Enterococcal bacteremia was diagnosed in 1887 patients during the study period and was caused by non-faecalis and non-faecium enterococci in 182 (9.6%) of these patients. The causative organisms included Enterococcus casseliflavus (n = 59, 3.1%), Enterococcus gallinarum (n = 58, 3.0%), Enterococcus avium (n = 45, 2.4%), Enterococcus hirae (n = 9, 0.5%), Enterococcus raffinosus (n = 9, 0.5%), Enterococcus durans (n = 2, 0.1%), Enterococcus cecorum (n = 2, 0.1%), and Enterococcus canintestini (n = 1, 0.5%). A commercially-available phenotypic identification system misidentified six isolates based upon sequence analysis of 16S and groESL genes. Among the 182 patients, 74 (40.7%) had catheter-associated bloodstream infection and 69 (37.9%) presented with biliary tract infection. Healthcare-associated enterococcal bacteremia comprised 99 (54.4%) episodes and a polymicrobial etiology was found in 106 (58.2%) episodes. The clinical manifestations varied between the infecting Enterococcus species. Multivariate logistic regression showed that immunocompromised status is the only risk factor for the all cause mortality.

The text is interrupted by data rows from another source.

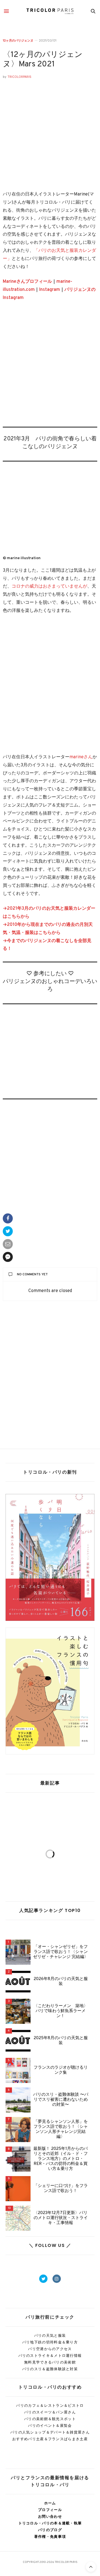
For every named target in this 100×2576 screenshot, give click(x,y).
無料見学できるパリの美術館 (50, 2362)
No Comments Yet (32, 1274)
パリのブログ (50, 2529)
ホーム (50, 2503)
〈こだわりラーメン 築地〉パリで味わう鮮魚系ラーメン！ (61, 2011)
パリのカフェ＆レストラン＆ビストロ (50, 2405)
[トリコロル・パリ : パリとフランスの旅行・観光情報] (50, 11)
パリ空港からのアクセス (50, 2349)
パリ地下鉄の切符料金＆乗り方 (50, 2342)
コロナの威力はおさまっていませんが (49, 586)
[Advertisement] (50, 368)
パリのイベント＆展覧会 (50, 2425)
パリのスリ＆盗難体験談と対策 (50, 2369)
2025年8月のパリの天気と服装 (61, 2041)
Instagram (49, 290)
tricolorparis (19, 77)
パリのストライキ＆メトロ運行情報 (50, 2355)
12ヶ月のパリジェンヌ (18, 40)
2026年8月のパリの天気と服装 (61, 1982)
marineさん (80, 757)
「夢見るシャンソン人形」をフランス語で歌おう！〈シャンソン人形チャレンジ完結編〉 (61, 2129)
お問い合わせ (50, 2516)
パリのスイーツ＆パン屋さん (50, 2412)
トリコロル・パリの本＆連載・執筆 (50, 2523)
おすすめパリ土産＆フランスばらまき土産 (50, 2439)
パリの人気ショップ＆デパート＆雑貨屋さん (50, 2432)
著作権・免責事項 (50, 2536)
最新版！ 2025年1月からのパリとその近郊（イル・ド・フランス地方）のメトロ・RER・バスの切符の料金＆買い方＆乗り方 (60, 2159)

Non-faecalis and non-faecium Enterococcus species can cause protean manifestations which vary with the infecting Enterococcus species. Misidentification of unusual enterococcal species might occur by the commercial identification methods and accurate identification with molecular methods is required.
非粪肠球菌和非屎肠球菌肠球菌引起的人类感染正在出现,但有关这些感染特征的数据有限。
我们回顾性地分析了台湾大学医院细菌学实验室的计算机数据库,该数据库的时间范围是从 2000 年 1 月至 2008 年 12 月,以确定患有非粪肠球菌和非屎肠球菌肠球菌菌血症的患者。
在研究期间,共诊断出 1887 例肠球菌菌血症患者,其中 182 例(9.6%)由非粪肠球菌和非屎肠球菌肠球菌引起。病原体包括鹑鸡肠球菌(59 株,3.1%)、鸡肠球菌(58 株,3.0%)、鸟肠球菌(45 株,2.4%)、海氏肠球菌(9 株,0.5%)、棉子糖肠球菌(9 株,0.5%)、坚韧肠球菌(2 株,0.1%)、盲肠肠球菌(2 株,0.1%)和猪肠球菌(1 株,0.5%)。一种市售的表型鉴定系统通过 16S 和 groESL 基因序列分析错误地鉴定了 6 株分离株。在 182 例患者中,74 例(40.7%)有导管相关血流感染,69 例(37.9%)有胆道感染。与医疗保健相关的肠球菌菌血症占 99 例(54.4%),106 例(58.2%)为混合微生物病因。不同感染肠球菌引起的临床表现也不同。多变量逻辑回归显示,免疫功能低下是所有原因死亡率的唯一危险因素。
非粪肠球菌和非屎肠球菌肠球菌可引起表现多样的感染,其临床表现因感染的肠球菌种类而异。商业鉴定方法可能会错误鉴定不常见的肠球菌种类,因此需要使用分子方法进行准确鉴定。